Diode laser bars in the near-infrared wavelength range are common light sources for material processing applications. Due to strong competitive pressures between different companies and different systems, high power, efficiency and reliability are essential for these laser bars. Therefore, only bars of broad area lasers are used so far, either indirectly as pump sources in solid-state laser systems (e.g. for metal cutting) or increasingly directly in spectral beam combining (SBC) systems (e.g. for metal welding). FBH recently developed highly efficient ridge waveguide (RW) lasers suitable for SBC systems [1]. Because of the high beam quality of the individual emitters, SBC systems of these bars can potentially exceed the brilliance of solid-state laser systems with high efficiencies of direct diode laser systems.

At FBH, highly efficient extreme asymmetric vertical structures with large optical cavities [2] are often used and adjusted to different laser specifications. For RW lasers these asymmetric structures have the additional benefit of reduced current spreading, lateral spatial hole burning and thermal lensing. Thereby, nearly single spatial mode emission can be achieved with relatively broad RWs (≥ 10 µm) [3], which enable low lateral divergences and high optical output powers with excellent efficiency and reliability.

In a project funded by an industrial partner, different vertical and lateral structures for RW laser bars have been simulated, processed, coated, mounted and tested at FBH. Results of single emitters including wavelength tunability were presented in [1]. Coated bars, consisting of hundreds of single emitters, were delivered to our partner, where they were mounted and tested [4].

For single emitters, a locking range of 30 nm at a feedback ratio of 2.5% could be demonstrated (Fig. 1).
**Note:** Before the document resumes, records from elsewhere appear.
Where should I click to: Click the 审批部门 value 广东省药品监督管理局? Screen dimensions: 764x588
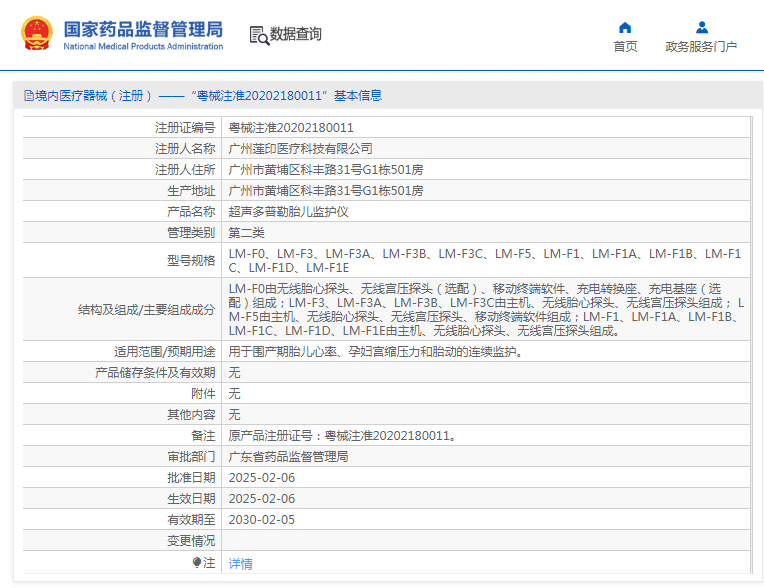[x=288, y=457]
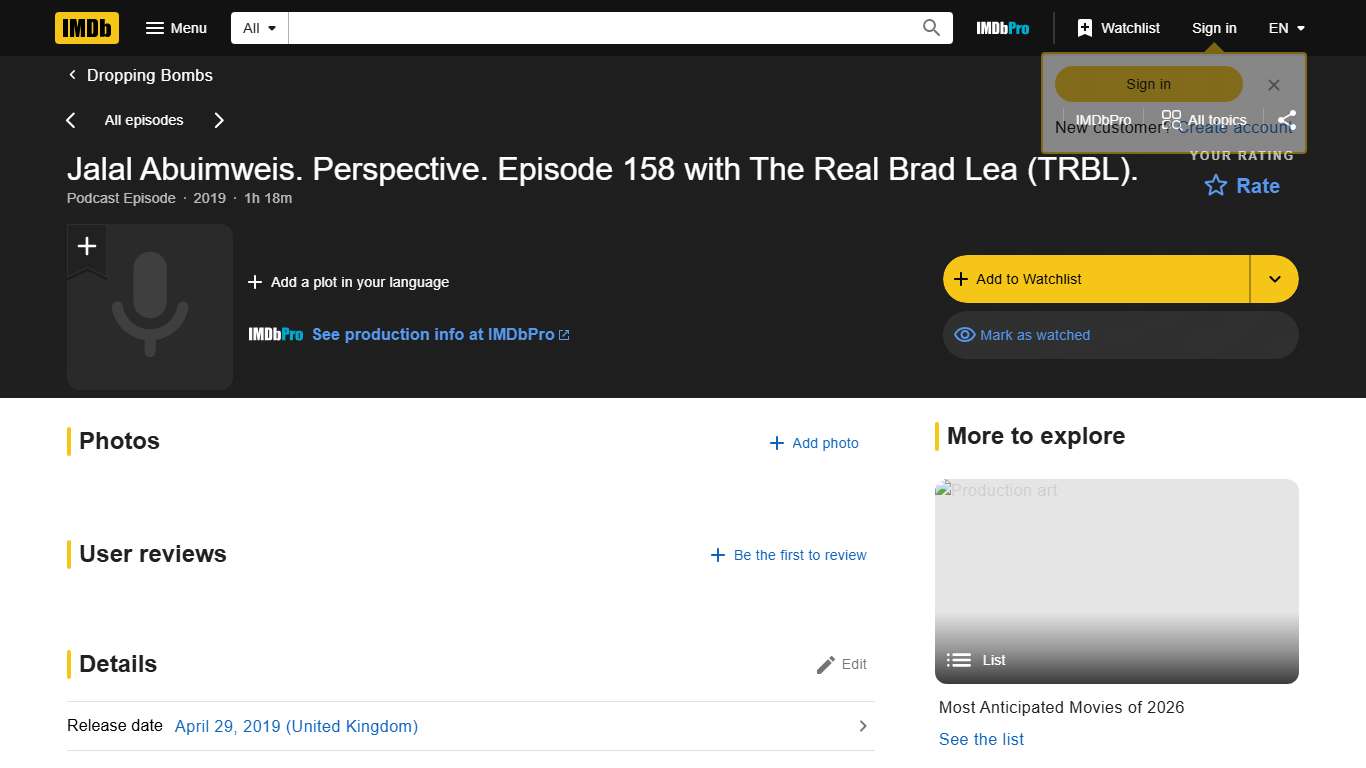The height and width of the screenshot is (768, 1366).
Task: Add a poster using the plus ribbon icon
Action: (x=86, y=246)
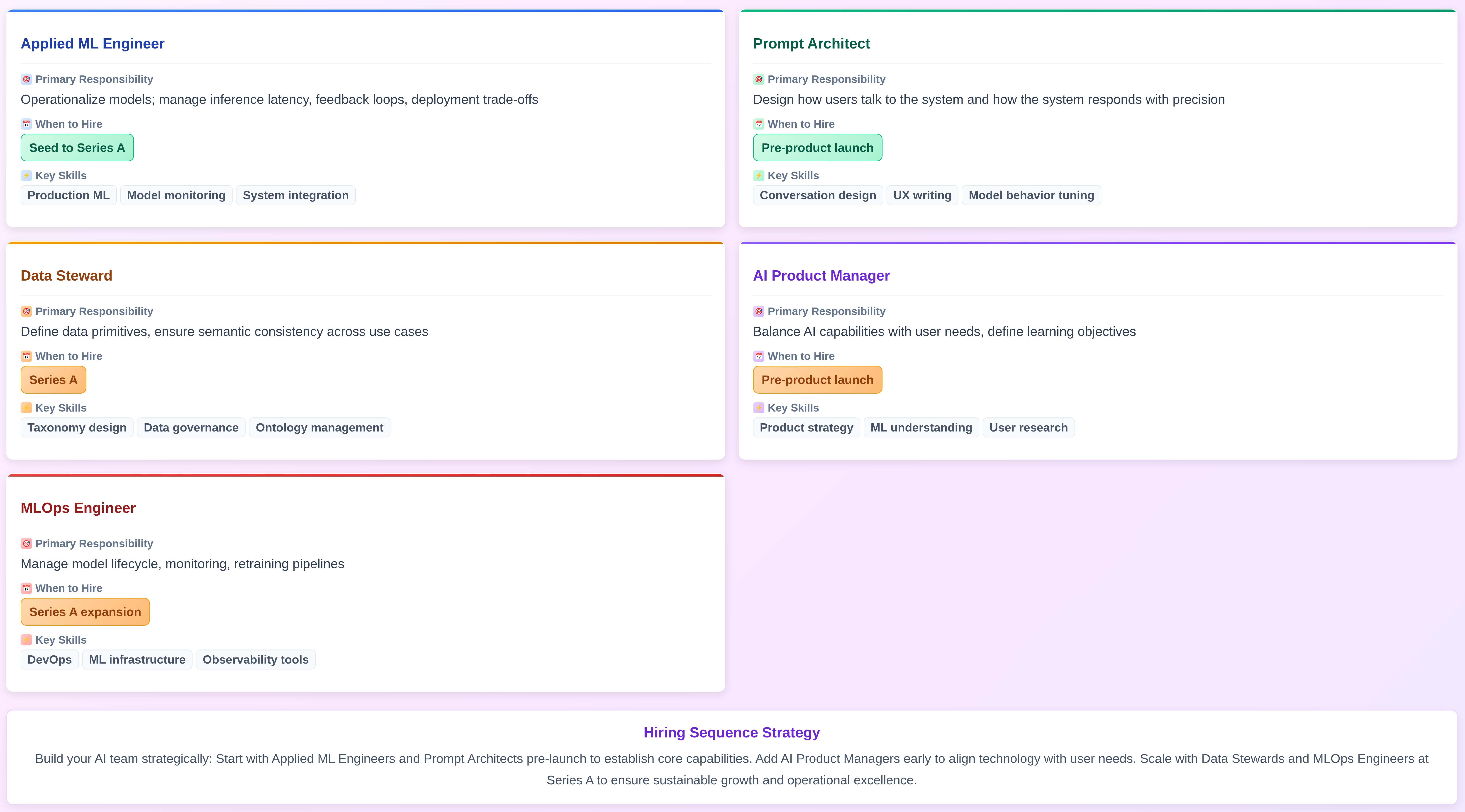Click the Seed to Series A badge
The image size is (1465, 812).
(77, 148)
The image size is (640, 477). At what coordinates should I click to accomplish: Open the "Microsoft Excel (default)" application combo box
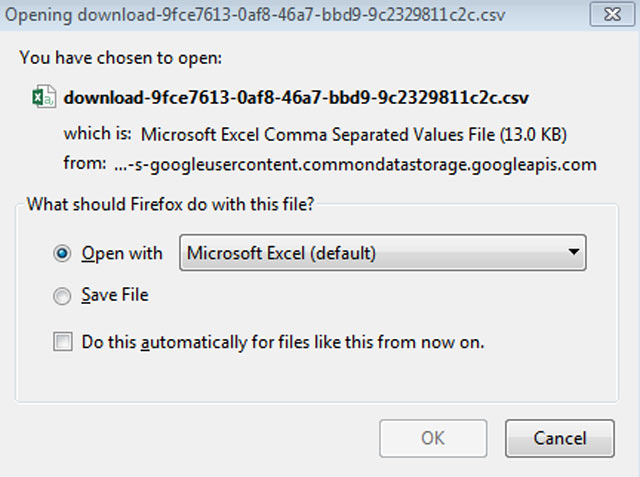(x=383, y=253)
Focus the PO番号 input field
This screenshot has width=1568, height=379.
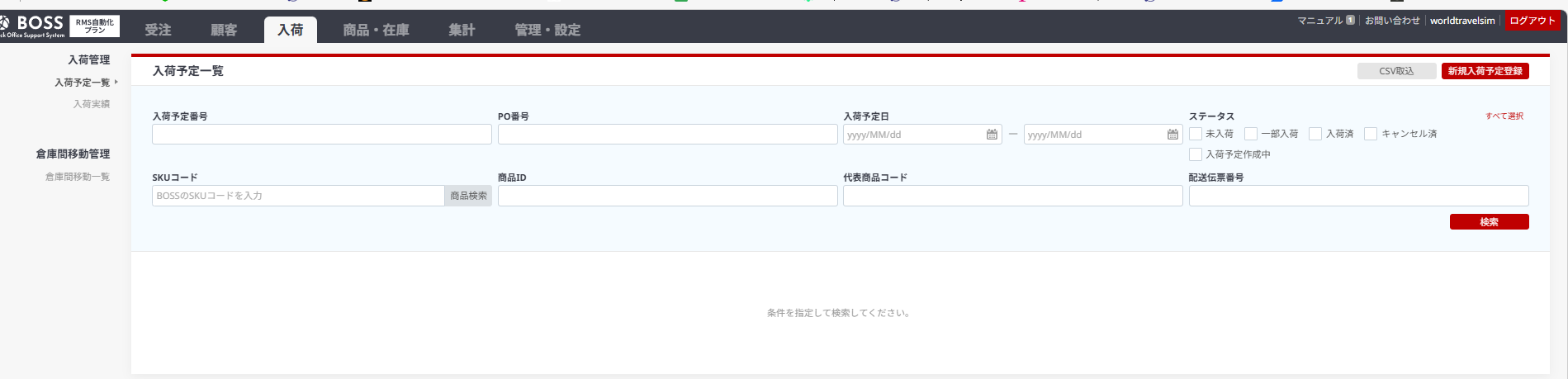pos(667,135)
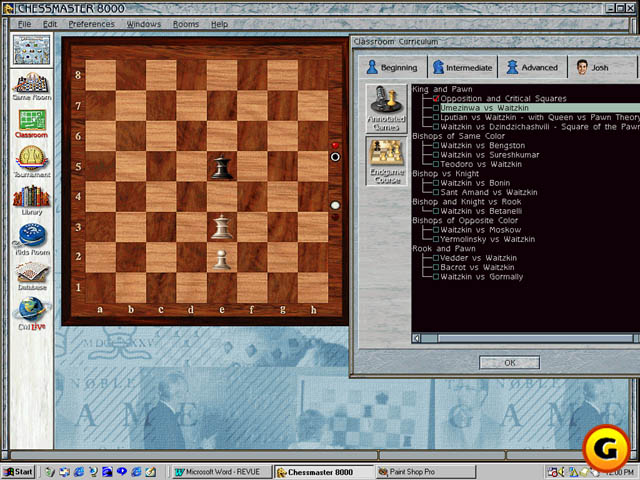This screenshot has height=480, width=640.
Task: Select the Annotated Games icon
Action: point(386,103)
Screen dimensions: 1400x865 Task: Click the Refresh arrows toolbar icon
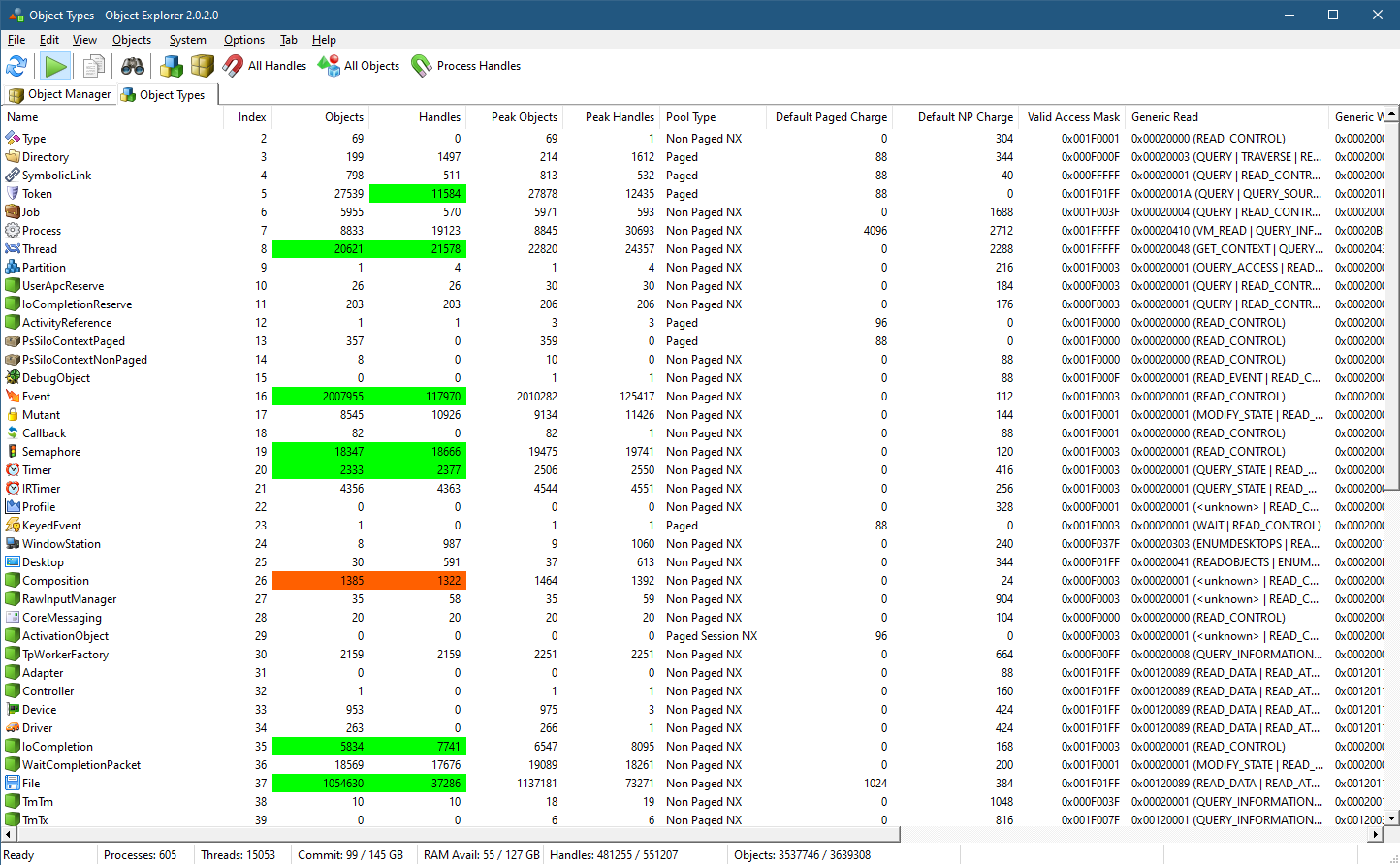[16, 66]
Also, small arrays with five emitters and a pitch equivalent to full bars were externally stabilized, without showing any crosstalk between emitters. Between 950 nm and 970 nm, more than 1 W optical power with 57% to 60% conversion efficiency was reached for single emitters (Fig. 2). The corresponding lateral divergences at 1 W were below 8° (95% power content) with a diffraction-limited beam quality (Fig. 3). Even if other publications have demonstrated similar performances for single mode lasers, the efficiency was drastically decreased for bars. With our RW lasers, full bars with 200 emitters in free-running operation have delivered more than 350 W peak power and more than 55% peak efficiency [4]. A section of such a bar is shown in Fig. 4.

References:

[1] M. Wilkens, G. Erbert, H. Wenzel, A. Knigge, P. Crump, A. Maaßdorf, J. Fricke, P. Ressel, S. Strohmaier, B. Schmidt, G. Tränkle, "970-nm ridge waveguide diode laser bars for high power DWBC systems", Proc. SPIE 10514, Photonics West, San Francisco, USA, 105140E (2018).

[2] T. Kaul, G. Erbert, A. Maaßdorf, D. Martin, P. Crump, "Extreme triple asymmetric (ETAS) epitaxial designs for increased efficiency at high powers in 9xx-nm diode lasers", Proc. SPIE 10514, Photonics West, San Francisco, USA, 105140A (2018).

[3] M. Wilkens, H. Wenzel, J. Fricke, A. Maaßdorf, P. Ressel, S. Strohmaier, A. Knigge, G. Erbert, G. Tränkle, "High-Efficiency Broad-Ridge Waveguide Lasers", IEEE Photonics Technology Letters, Vol. 30, No. 6, March 15 (2018).

[4] S. G. Strohmaier, G. Erbert, T. Rataj, A. H. Meissner-Schenk, V. Loyo-Maldonado, C. Carstens, H. Zimer, B. Schmidt, T. Kaul, M. M. Karow, M. Wilkens, P. Crump, "Forward development of kW-class power diode laser bars", Proc. SPIE 10514, Photonics West, San Francisco, USA, 1051409 (2018).